Le manque de respirateurs n'est pas propre au continent africain, il touche aussi les États-Unis et les pays européens, rappelle-t-on à l'Union africaine (UA), qui a son siège à Addis Abeba.Mais l'Afrique reste bien plus exposée que les autres.
Le Norwegian Refugee Council a rapporté que la République centrafricaine ne disposait que de trois ventilateurs, pour 5 millions d'habitants.
L’Organisation mondiale de la Santé (OMS) conseille aux pays africains de "commencer à penser à mobiliser" davantage de respirateurs, selon le Dr Mary Stephen, une responsable de l'OMS en République démocratique du Congo (RDC).

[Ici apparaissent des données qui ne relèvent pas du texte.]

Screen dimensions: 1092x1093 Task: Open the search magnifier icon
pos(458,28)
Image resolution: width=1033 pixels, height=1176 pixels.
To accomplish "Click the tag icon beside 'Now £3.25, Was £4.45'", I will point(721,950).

"Nous n'en produisons pas en Afrique, alors les pays doivent commencer à collaborer.Est-ce qu'on peut commencer à discuter avec le secteur privé?Est-ce qu'on peut commencer à parler à la Chine", suggère-t-elle.
"Ce sont des choses qu'il faut faire avant qu'on n'en arrive au point où nous aurons un large nombre de cas" positifs, prévient-elle.
Mais l'expérience éthiopienne prouve que trouver des ventilateurs est plus facile à dire qu'à faire.
- 'Nous sommes vraiment inquiets' -
Le gouvernement éthiopien en a commandé un millier en Chine, mais s'est entendu dire qu'il pourrait ne pas tous les recevoir d'un coup et pourrait devoir se contenter de 250 ce mois-ci, dit M. Yacob.
Un gérant d'une société contractée par le gouvernement pour en trouver 200 a expliqué à l'AFP, sous couvert de l'anonymat, que le processus avait été compliqué par les restrictions pesant sur les liaisons aériennes et la hausse des prix des respirateurs.
Ils se vendent désormais à plus de 20.000 dollars (18.200 euros) pièce, contre 9.000 auparavant, selon lui.
Alors les responsables sanitaires éthiopiens commencent à recourir au système D. Le ministère de la Santé a ainsi récupéré 197 ventilateurs ne fonctionnant plus et espère parvenir à en réparer quelques-uns, selon M. Yacob.
L'entraînement de cette semaine à Addis Abeba a été organisé par l'American medical centre, une clinique privée locale, qui espère former de la sorte une centaine de docteurs d'ici la fin avril.
D'ici là, les médecins éthiopiens peuvent seulement prier pour que la population respecte les mesures de distanciation sociale mises en place pour freiner le virus.Mais cela semble n'être guère le cas jusqu'ici.
"Nous sommes vraiment inquiets, mais nous faisons de notre mieux", déclare une autre doctoresse, Tihitina Negesse, qui a aussi pris part à la formation.
"Nous voyons déjà que dans d'autres pays, en Italie par exemple, ils sont submergés de patients, de patients gravement malades", remarque-t-elle."Ils manquent de ventilateurs artificiels et ils doivent décider à qui donner la priorité.Si ça continue comme ça, si les gens ne prennent pas ça au sérieux, nous aussi nous serons probablement submergés."